Objections to this Report and Recommendation, if any, should be filed with the Clerk and served upon all parties to this suit by no later than June 7, 2017. Failure to file objections within the specified time may affect your right to appeal. Objections should be noted for consideration on the District Judge's motion calendar for the third Friday after they are filed. Responses to objections may be filed within fourteen (14) days after service of objections. If no timely objections are filed, the matter will be ready for consideration by the District Judge on June 9, 2017. Plaintiff is advised that this Report and Recommendation is not an appealable order.

FootNotes


1. Plaintiff's motion to add pages to his second amended complaint (Dkt. 41) is GRANTED. The Court previously imposed a 25 page limit on plaintiff's second amended complaint, and the pleading filed with the Court is 35 pages long.
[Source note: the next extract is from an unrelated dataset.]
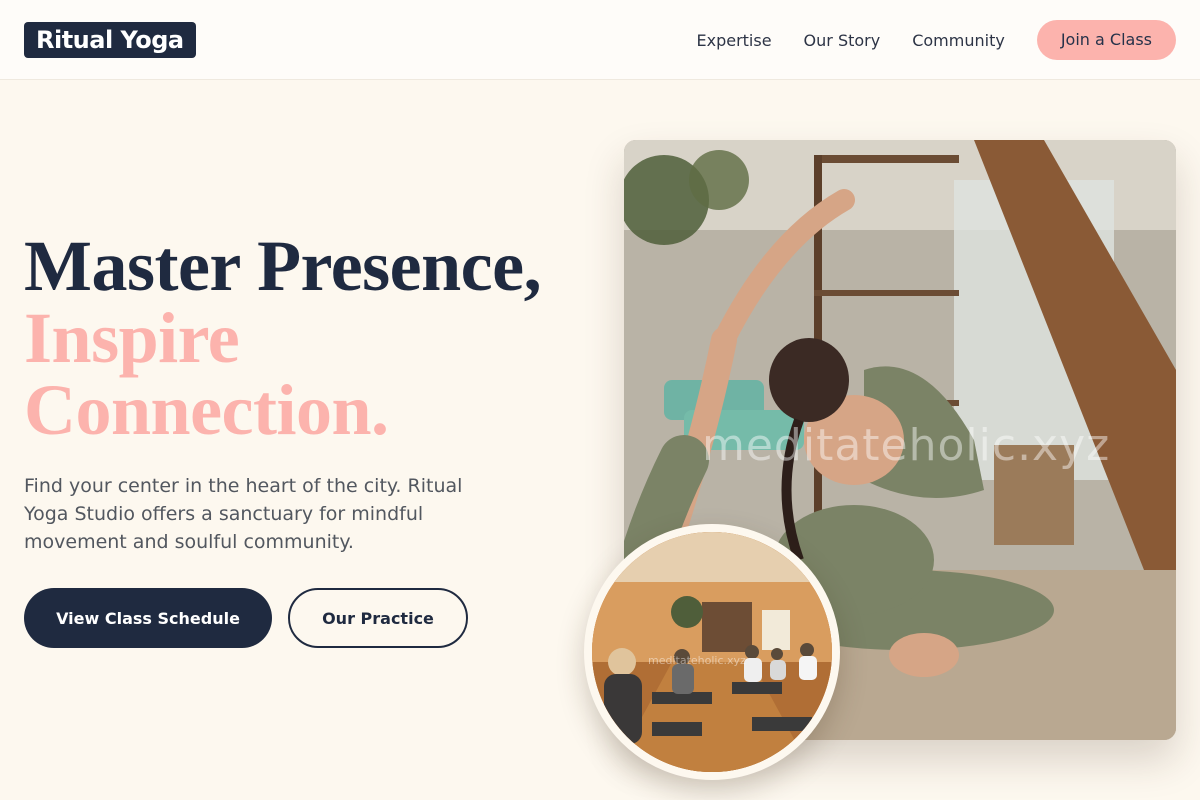  What do you see at coordinates (148, 618) in the screenshot?
I see `view-schedule-button: View Class Schedule` at bounding box center [148, 618].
While more concise drafting on plaintiff's part would likely have brought his second amended pleading in under the designated page limit, the Court will permit the second amended complaint to stand as presented.
2. Plaintiff was confined at WSP at the time he filed this action, but he has since been transferred to the Coyote Ridge Corrections Center. (See Dkt. 24.)
3. Plaintiff references numerous other MCC staff members in this claim who are not identified as defendants in plaintiff's second amended complaint. Any individual not specifically identified as a defendant in pages 4-14 of the second amended complaint is not deemed a defendant in this action.